TO DO
All of the entries below must be copied out exactly.
== GIVEN DATA
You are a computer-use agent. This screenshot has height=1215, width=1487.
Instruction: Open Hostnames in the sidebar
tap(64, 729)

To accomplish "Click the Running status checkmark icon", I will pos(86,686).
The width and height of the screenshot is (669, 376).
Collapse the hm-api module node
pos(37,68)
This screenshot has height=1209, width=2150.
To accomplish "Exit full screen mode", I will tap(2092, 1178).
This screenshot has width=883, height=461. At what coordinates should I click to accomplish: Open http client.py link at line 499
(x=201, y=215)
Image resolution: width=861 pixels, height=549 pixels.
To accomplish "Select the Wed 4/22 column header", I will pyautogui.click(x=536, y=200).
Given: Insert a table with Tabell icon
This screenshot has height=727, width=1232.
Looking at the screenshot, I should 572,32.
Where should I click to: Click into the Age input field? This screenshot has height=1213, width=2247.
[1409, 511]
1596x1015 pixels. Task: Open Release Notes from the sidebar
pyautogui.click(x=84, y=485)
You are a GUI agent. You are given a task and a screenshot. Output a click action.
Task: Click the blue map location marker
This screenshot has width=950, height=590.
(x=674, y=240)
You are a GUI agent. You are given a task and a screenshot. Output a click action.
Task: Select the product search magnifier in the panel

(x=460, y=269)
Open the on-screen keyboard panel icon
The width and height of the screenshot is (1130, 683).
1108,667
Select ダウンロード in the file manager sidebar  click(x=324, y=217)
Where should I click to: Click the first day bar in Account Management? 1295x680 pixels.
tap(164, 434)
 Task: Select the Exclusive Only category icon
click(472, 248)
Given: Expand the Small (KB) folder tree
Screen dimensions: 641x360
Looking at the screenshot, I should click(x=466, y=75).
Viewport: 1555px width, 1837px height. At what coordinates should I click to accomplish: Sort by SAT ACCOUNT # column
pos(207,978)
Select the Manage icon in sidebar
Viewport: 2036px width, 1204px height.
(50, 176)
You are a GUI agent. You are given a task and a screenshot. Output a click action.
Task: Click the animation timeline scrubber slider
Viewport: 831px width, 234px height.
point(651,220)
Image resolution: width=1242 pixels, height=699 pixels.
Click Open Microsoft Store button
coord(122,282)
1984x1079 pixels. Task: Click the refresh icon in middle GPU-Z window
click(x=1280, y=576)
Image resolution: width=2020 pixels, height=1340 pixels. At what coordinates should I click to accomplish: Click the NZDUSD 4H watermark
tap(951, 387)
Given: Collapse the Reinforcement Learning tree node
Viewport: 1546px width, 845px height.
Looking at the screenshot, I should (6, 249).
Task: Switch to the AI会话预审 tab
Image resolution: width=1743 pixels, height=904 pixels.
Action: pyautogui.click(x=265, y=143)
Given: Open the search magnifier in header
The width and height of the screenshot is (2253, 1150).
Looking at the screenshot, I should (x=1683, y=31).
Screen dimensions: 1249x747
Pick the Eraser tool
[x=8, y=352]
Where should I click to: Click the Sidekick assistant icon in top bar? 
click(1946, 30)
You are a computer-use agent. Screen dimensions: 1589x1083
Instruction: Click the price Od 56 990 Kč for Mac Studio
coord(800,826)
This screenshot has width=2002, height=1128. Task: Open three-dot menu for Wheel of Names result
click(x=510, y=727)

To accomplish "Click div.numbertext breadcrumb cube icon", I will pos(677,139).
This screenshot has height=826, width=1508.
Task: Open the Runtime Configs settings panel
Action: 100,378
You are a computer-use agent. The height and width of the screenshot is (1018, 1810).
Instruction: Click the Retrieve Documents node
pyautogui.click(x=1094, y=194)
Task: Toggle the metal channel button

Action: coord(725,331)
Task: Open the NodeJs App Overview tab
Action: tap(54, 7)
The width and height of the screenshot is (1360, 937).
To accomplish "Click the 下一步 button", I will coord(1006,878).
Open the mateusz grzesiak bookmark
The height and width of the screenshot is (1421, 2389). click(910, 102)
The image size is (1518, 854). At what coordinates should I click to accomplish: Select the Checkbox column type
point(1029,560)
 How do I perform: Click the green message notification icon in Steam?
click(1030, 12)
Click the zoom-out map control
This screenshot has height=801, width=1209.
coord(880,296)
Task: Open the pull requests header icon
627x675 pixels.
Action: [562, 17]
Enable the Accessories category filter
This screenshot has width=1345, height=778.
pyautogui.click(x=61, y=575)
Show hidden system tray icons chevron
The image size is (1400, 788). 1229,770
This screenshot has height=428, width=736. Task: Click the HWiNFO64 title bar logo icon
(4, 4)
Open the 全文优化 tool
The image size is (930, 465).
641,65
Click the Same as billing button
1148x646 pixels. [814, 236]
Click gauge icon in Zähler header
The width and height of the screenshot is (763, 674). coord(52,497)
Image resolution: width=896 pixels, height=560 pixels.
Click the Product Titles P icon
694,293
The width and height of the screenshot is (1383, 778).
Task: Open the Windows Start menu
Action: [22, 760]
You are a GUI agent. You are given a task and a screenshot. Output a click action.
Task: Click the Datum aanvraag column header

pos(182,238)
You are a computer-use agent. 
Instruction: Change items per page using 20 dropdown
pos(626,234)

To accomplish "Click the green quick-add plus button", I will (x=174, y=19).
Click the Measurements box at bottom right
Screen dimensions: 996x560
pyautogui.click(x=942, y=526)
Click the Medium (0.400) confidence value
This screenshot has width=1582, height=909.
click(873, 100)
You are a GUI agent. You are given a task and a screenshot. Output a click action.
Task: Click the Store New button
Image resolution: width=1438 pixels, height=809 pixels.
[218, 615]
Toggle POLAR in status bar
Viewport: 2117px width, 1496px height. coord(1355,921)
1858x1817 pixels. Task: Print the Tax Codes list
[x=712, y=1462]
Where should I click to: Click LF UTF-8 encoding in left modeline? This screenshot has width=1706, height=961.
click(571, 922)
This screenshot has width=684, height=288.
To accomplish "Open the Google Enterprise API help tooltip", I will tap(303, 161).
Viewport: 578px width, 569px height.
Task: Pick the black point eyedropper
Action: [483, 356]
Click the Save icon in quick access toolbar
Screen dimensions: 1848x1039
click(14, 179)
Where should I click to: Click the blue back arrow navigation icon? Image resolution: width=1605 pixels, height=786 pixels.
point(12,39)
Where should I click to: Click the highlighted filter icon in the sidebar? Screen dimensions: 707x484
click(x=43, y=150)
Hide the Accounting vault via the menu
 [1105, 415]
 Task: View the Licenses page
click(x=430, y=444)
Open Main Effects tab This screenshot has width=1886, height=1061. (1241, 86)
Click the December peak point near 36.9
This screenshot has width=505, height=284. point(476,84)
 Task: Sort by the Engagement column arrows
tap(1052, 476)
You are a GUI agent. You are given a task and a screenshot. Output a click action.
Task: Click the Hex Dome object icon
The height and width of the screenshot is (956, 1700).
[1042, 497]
====
ANSWER BELOW
You are a computer-use agent. This screenshot has height=1215, width=1487.
Instruction: Open Hostnames in the sidebar
tap(64, 729)

To accomplish "Click the Running status checkmark icon", I will pos(86,686).
The width and height of the screenshot is (669, 376).
Collapse the hm-api module node
pos(37,68)
This screenshot has height=1209, width=2150.
To accomplish "Exit full screen mode", I will tap(2092, 1178).
This screenshot has width=883, height=461. At what coordinates should I click to accomplish: Open http client.py link at line 499
(x=201, y=215)
Image resolution: width=861 pixels, height=549 pixels.
To accomplish "Select the Wed 4/22 column header", I will pyautogui.click(x=536, y=200).
Given: Insert a table with Tabell icon
This screenshot has height=727, width=1232.
Looking at the screenshot, I should 572,32.
Where should I click to: Click into the Age input field? This screenshot has height=1213, width=2247.
[1409, 511]
1596x1015 pixels. Task: Open Release Notes from the sidebar
pyautogui.click(x=84, y=485)
You are a GUI agent. You are given a task and a screenshot. Output a click action.
Task: Click the blue map location marker
This screenshot has width=950, height=590.
(x=674, y=240)
You are a GUI agent. You are given a task and a screenshot. Output a click action.
Task: Select the product search magnifier in the panel

(x=460, y=269)
Open the on-screen keyboard panel icon
The width and height of the screenshot is (1130, 683).
1108,667
Select ダウンロード in the file manager sidebar  click(x=324, y=217)
Where should I click to: Click the first day bar in Account Management? 1295x680 pixels.
tap(164, 434)
 Task: Select the Exclusive Only category icon
click(472, 248)
Given: Expand the Small (KB) folder tree
Screen dimensions: 641x360
Looking at the screenshot, I should click(x=466, y=75).
Viewport: 1555px width, 1837px height. At what coordinates should I click to accomplish: Sort by SAT ACCOUNT # column
pos(207,978)
Select the Manage icon in sidebar
Viewport: 2036px width, 1204px height.
(50, 176)
You are a GUI agent. You are given a task and a screenshot. Output a click action.
Task: Click the animation timeline scrubber slider
Viewport: 831px width, 234px height.
point(651,220)
Image resolution: width=1242 pixels, height=699 pixels.
Click Open Microsoft Store button
coord(122,282)
1984x1079 pixels. Task: Click the refresh icon in middle GPU-Z window
click(x=1280, y=576)
Image resolution: width=2020 pixels, height=1340 pixels. At what coordinates should I click to accomplish: Click the NZDUSD 4H watermark
tap(951, 387)
Given: Collapse the Reinforcement Learning tree node
Viewport: 1546px width, 845px height.
Looking at the screenshot, I should (6, 249).
Task: Switch to the AI会话预审 tab
Image resolution: width=1743 pixels, height=904 pixels.
Action: pyautogui.click(x=265, y=143)
Given: Open the search magnifier in header
The width and height of the screenshot is (2253, 1150).
Looking at the screenshot, I should (x=1683, y=31).
Screen dimensions: 1249x747
Pick the Eraser tool
[x=8, y=352]
Where should I click to: Click the Sidekick assistant icon in top bar? 
click(1946, 30)
You are a computer-use agent. Screen dimensions: 1589x1083
Instruction: Click the price Od 56 990 Kč for Mac Studio
coord(800,826)
This screenshot has width=2002, height=1128. Task: Open three-dot menu for Wheel of Names result
click(x=510, y=727)

To accomplish "Click div.numbertext breadcrumb cube icon", I will pos(677,139).
This screenshot has height=826, width=1508.
Task: Open the Runtime Configs settings panel
Action: 100,378
You are a computer-use agent. The height and width of the screenshot is (1018, 1810).
Instruction: Click the Retrieve Documents node
pyautogui.click(x=1094, y=194)
Task: Toggle the metal channel button

Action: coord(725,331)
Task: Open the NodeJs App Overview tab
Action: tap(54, 7)
The width and height of the screenshot is (1360, 937).
To accomplish "Click the 下一步 button", I will coord(1006,878).
Open the mateusz grzesiak bookmark
The height and width of the screenshot is (1421, 2389). click(910, 102)
The image size is (1518, 854). At what coordinates should I click to accomplish: Select the Checkbox column type
point(1029,560)
 How do I perform: Click the green message notification icon in Steam?
click(1030, 12)
Click the zoom-out map control
This screenshot has height=801, width=1209.
coord(880,296)
Task: Open the pull requests header icon
627x675 pixels.
Action: [562, 17]
Enable the Accessories category filter
This screenshot has width=1345, height=778.
pyautogui.click(x=61, y=575)
Show hidden system tray icons chevron
The image size is (1400, 788). 1229,770
This screenshot has height=428, width=736. Task: Click the HWiNFO64 title bar logo icon
(4, 4)
Open the 全文优化 tool
The image size is (930, 465).
641,65
Click the Same as billing button
1148x646 pixels. [814, 236]
Click gauge icon in Zähler header
The width and height of the screenshot is (763, 674). coord(52,497)
Image resolution: width=896 pixels, height=560 pixels.
Click the Product Titles P icon
694,293
The width and height of the screenshot is (1383, 778).
Task: Open the Windows Start menu
Action: [22, 760]
You are a GUI agent. You are given a task and a screenshot. Output a click action.
Task: Click the Datum aanvraag column header

pos(182,238)
You are a computer-use agent. 
Instruction: Change items per page using 20 dropdown
pos(626,234)

To accomplish "Click the green quick-add plus button", I will (x=174, y=19).
Click the Measurements box at bottom right
Screen dimensions: 996x560
pyautogui.click(x=942, y=526)
Click the Medium (0.400) confidence value
This screenshot has width=1582, height=909.
click(873, 100)
You are a GUI agent. You are given a task and a screenshot. Output a click action.
Task: Click the Store New button
Image resolution: width=1438 pixels, height=809 pixels.
[218, 615]
Toggle POLAR in status bar
Viewport: 2117px width, 1496px height. coord(1355,921)
1858x1817 pixels. Task: Print the Tax Codes list
[x=712, y=1462]
Where should I click to: Click LF UTF-8 encoding in left modeline? This screenshot has width=1706, height=961.
click(571, 922)
This screenshot has width=684, height=288.
To accomplish "Open the Google Enterprise API help tooltip", I will tap(303, 161).
Viewport: 578px width, 569px height.
Task: Pick the black point eyedropper
Action: [483, 356]
Click the Save icon in quick access toolbar
Screen dimensions: 1848x1039
click(14, 179)
Where should I click to: Click the blue back arrow navigation icon? Image resolution: width=1605 pixels, height=786 pixels.
point(12,39)
Where should I click to: Click the highlighted filter icon in the sidebar? Screen dimensions: 707x484
click(x=43, y=150)
Hide the Accounting vault via the menu
 [1105, 415]
 Task: View the Licenses page
click(x=430, y=444)
Open Main Effects tab This screenshot has width=1886, height=1061. (1241, 86)
Click the December peak point near 36.9
This screenshot has width=505, height=284. point(476,84)
 Task: Sort by the Engagement column arrows
tap(1052, 476)
You are a GUI agent. You are given a task and a screenshot. Output a click action.
Task: Click the Hex Dome object icon
The height and width of the screenshot is (956, 1700).
[1042, 497]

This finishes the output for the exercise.